Surrey heath, or rather Surrey’s heaths as they are many, is a landscape which is world away from the jumbled suburb and urban sprawl for the rest of the north of the county.  It is a good starting point to explore all these aspects of a jumbled county in a two day walk, from Chobham to Downing Street, passing through northern Surrey and into Middlesex.

I call it a two-day walk but this is army country and I would not be totally surprised to see man going at it in one.  Chobham is famous for its tank armour, and close by and using the heaths all around are the Bisley ranges, the Deepcut Barracks and just to the north is Sandhurst.

A starting route can be added from Camberley Station cutting through the town and east across the heath.
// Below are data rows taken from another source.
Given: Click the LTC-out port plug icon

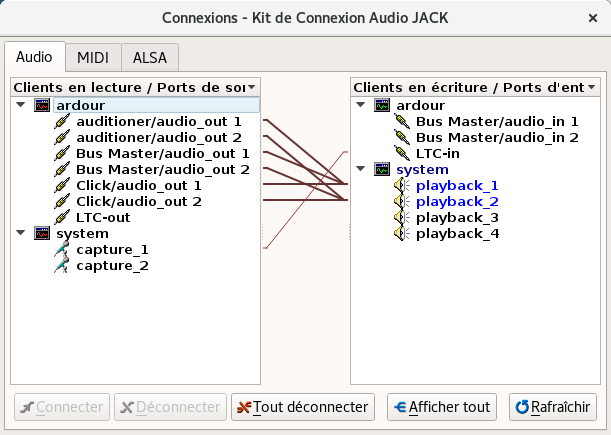Looking at the screenshot, I should pyautogui.click(x=62, y=217).
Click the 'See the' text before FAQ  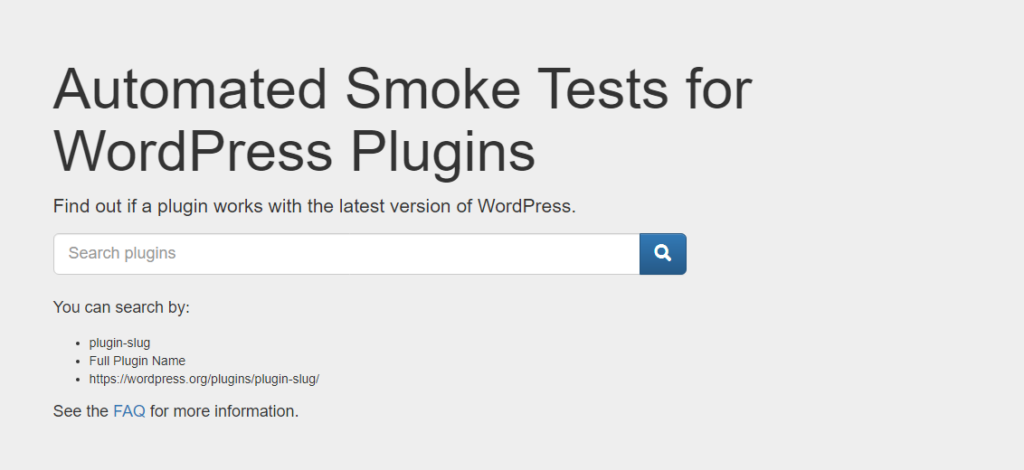(x=81, y=411)
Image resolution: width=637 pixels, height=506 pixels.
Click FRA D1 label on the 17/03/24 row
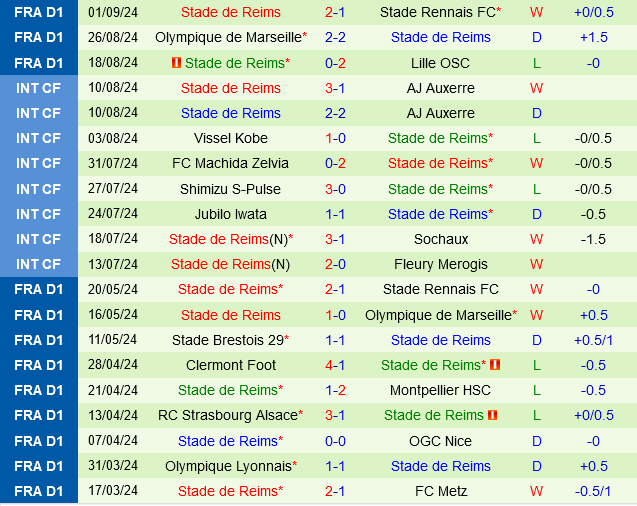(x=39, y=491)
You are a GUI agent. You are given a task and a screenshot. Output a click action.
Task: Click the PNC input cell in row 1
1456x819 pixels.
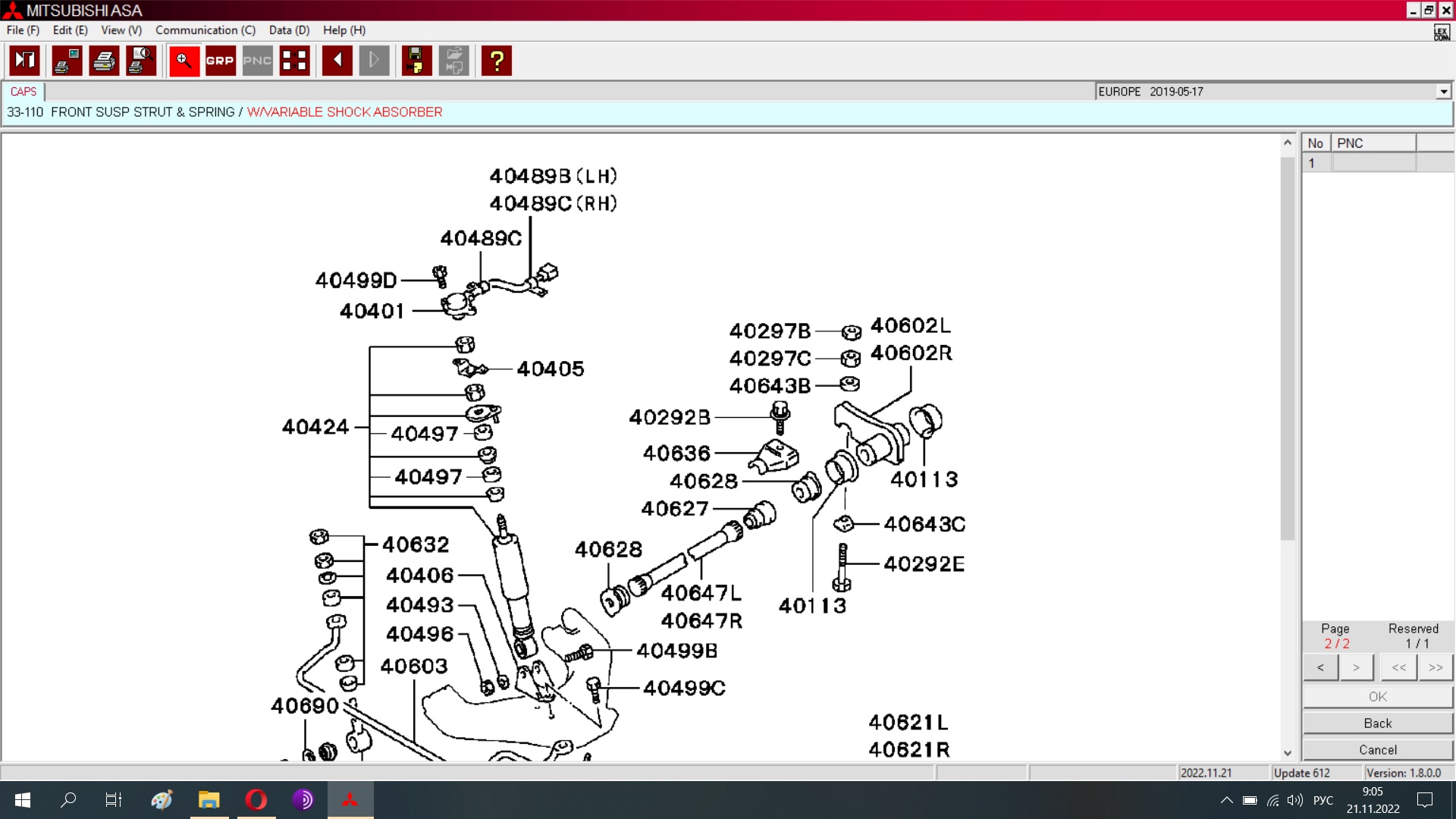tap(1373, 163)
The footpath runs between live firing ranges, so for anyone contemplating going from the Surrey heath to Downing Street – try not to get shot.

From Chobham the route runs across the heathland to the River Wey, along the towpath of the Navigation to the Thames, along the Thames Path, through two Royal Parks and ultimately across the Thames and to the gates of Downing Street.
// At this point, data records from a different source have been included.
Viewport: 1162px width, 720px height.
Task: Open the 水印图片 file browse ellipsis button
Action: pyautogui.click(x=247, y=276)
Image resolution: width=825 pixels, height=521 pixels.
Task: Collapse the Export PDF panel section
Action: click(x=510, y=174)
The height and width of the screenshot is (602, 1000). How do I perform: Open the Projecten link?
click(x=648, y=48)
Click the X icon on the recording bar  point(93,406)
A route map is provided on the main page.  One thing it cannot do it tell you how to get into Downing Street – that may be achieved with ambition and guile.

Main article:

From Esher to Downing Street

How to get from Esher to Downing Street? On this new one-day route, the walker starts from a church patronised by the Duke of Newcastle; then follows in the footsteps of Robert Walpole, the first Prime Minister, plotting his way to Westminster and the eventual goal.

It is out of care for my home village that I present this new walking route:  Esher to Downing Street.  It begins at St George’s Church, then runs  across towns and parks, shunning the everyday run of things and allowing one who has set his mind to the goal to reach it in a very pleasant and direct manner.
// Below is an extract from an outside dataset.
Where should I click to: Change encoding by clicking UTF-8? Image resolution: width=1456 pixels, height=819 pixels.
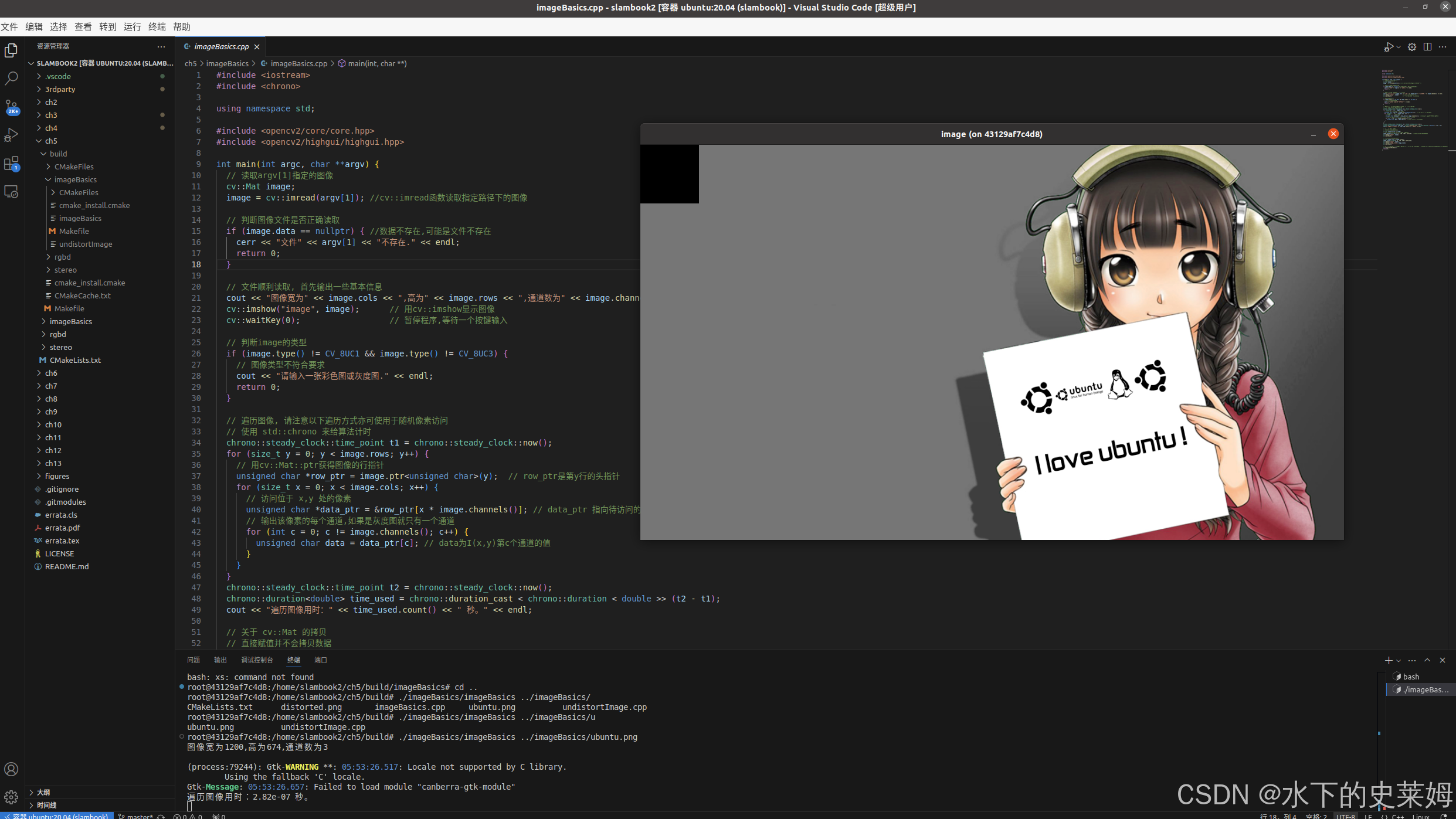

Why should any map want to make this journey?  Well, it beats the daily commute that so many undertake, so I have reinvented that commute into London as an 18-mile adventure of the wild and the suburban.  It is within the capabilities of most fit men, and for those unused to the determination it would take to get there, well, ambition is a fervent master.

How at the end you get into Downing Street, I leave to you.

Route map

From Henley via Uxbridge to Downing Street

How best to get from Henley-on-Thames by way of Uxbridge to 10 Downing Street in Westminster?  It is a route of 48 miles that is a mixture of town and country, an antidote to the rushed commute, and one that has history behind it.

Robert Walpole, the very first Prime Minister, was an active walker and he walked this route (if a distant memory of a long-forgotten lesson serves).  It is said that Walpole would frequently set off on foot from London and walk to Oxford.  That was an achieving man. The route marked on our map is close to that which Walpole must have taken from Oxfordshire to the heart of government in Westminster; or he might have gone through the middle of Uxbridge, where the Oxford road runs, so our route goes by Uxbridge.

I have written before in praise of walking the suburban wild places, so let us mix town and country in a single walk.  It takes in the countryside of southern Buckinghamshire, and the increasingly suburbanised villages, then the metropolis, but here it Is possible to follow a string of parks to Downing Street itself.  It takes an appreciation of Shakespeare to find the poetry which is found in many of these places, and the route named after the Bard provides much of the route, though in the end, you have to find your own way to Downing Street.

If it is possible to go from Henley to 10 Downing Street, perhaps by way of Uxbridge, following the footsteps of the first Prime Minister, then this is an honest way to do it, on foot.